→ GOAL OF THE EXERCISE:
Pick up the passage on Russia's personal-data localization law and the fines against foreign game studios right after its last sentence, and continue it. Leave the listing that follows untouched.

→ PASSAGE SHOWN:
━━━━━━━━━━
The legal backdrop is Federal Law No. 152-FZ, Russia’s personal-data statute. The country has required localization since September 2015, but a 2025 amendment tightened the rule further by barring companies from using databases outside Russia when collecting Russian citizens’ personal data online, effective July 1, 2025. In practical terms, that matters most for account sign-ins, support forms, cloud-linked services, and any publisher systems that touch Russian users’ information.

Roskomnadzor has been mass-filing administrative cases against foreign game studios over those storage rules, and Russian courts have received at least eight such complaints since December 2025. Among the cases already reported were a March 2026 fine against Battlestate Games and April 2026 fines against Take-Two Interactive and Electronic Arts, each set at 2 million rubles. Proceedings were also reported as expected next against Epic Games, Digital Extremes, and Embracer Group. Blizzard and Proxima Beta, the company behind PUBG Mobile, were also fined under the same provision after 2023.
━━━━━━━━━━
→ STORED DATA:
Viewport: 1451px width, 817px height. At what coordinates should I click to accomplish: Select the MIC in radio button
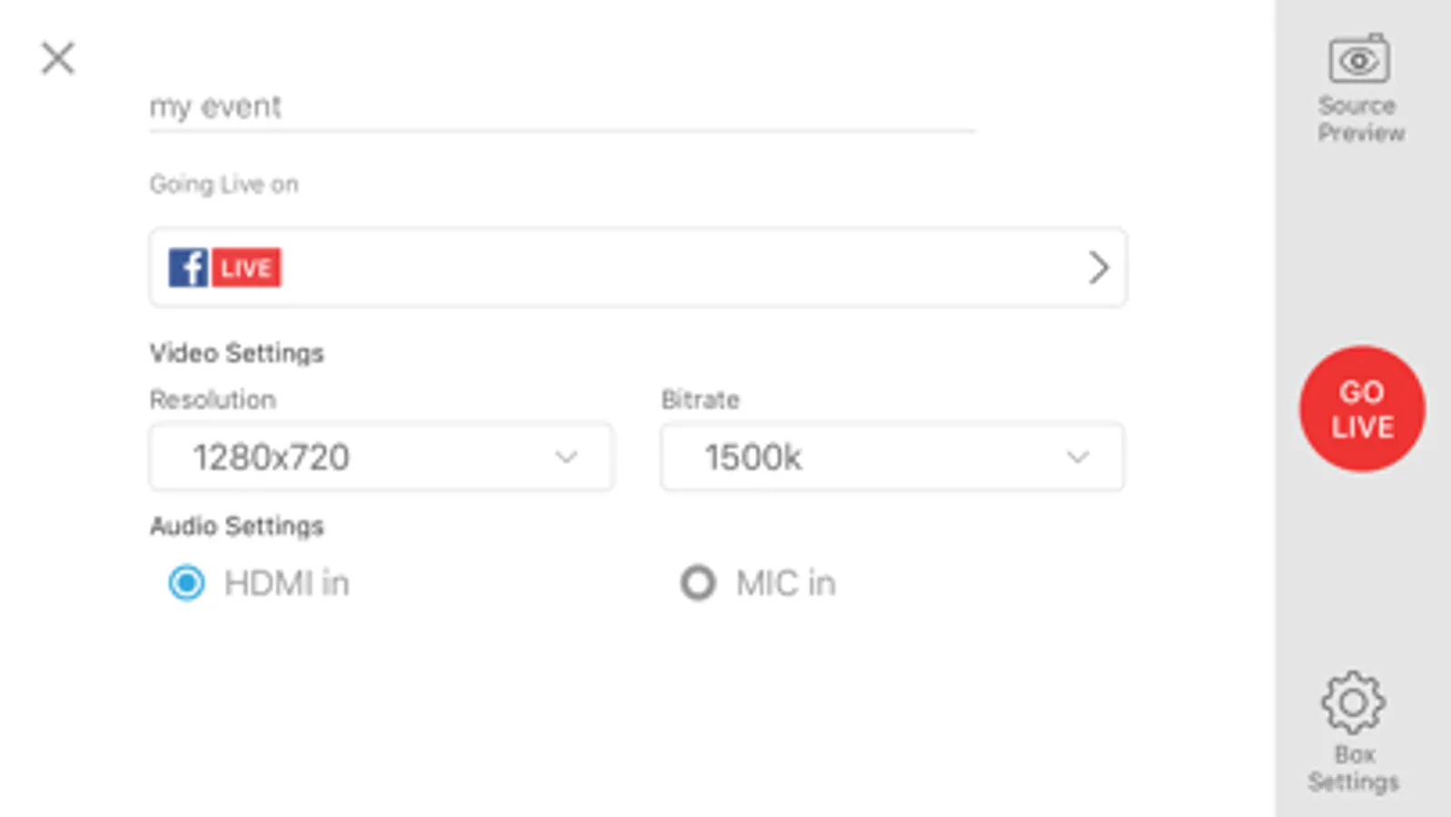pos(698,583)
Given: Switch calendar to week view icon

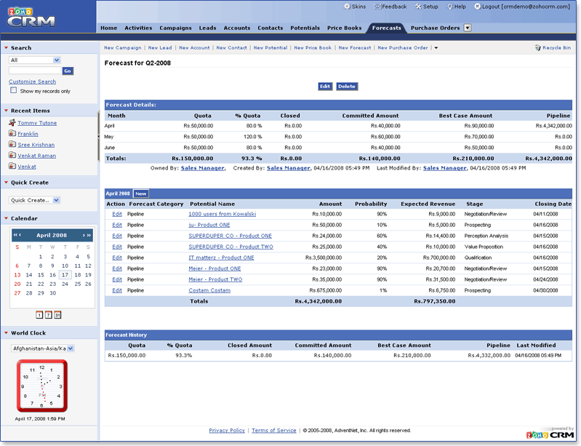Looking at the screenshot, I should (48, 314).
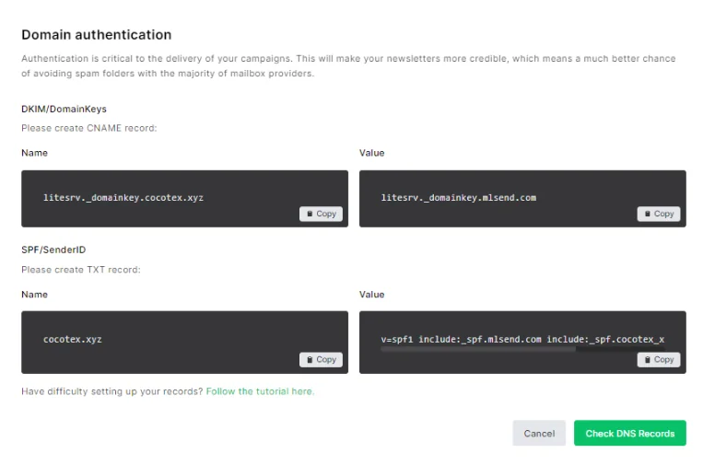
━━━━━━━━━━
→ RESULT BELOW:
For Sims readers, the immediate question is whether this changes access to the game, packs, or save files. The answer appears to be no, at least not directly from this fine alone. EA owns The Sims, Battlefield, Need for Speed, and other major franchises, but the company’s Russian market retreat is already years old. The more relevant issue is whether the crackdown nudges EA and other publishers to harden data handling, tighten regional compliance, or avoid any future services that rely on cross-border storage for Russian accounts.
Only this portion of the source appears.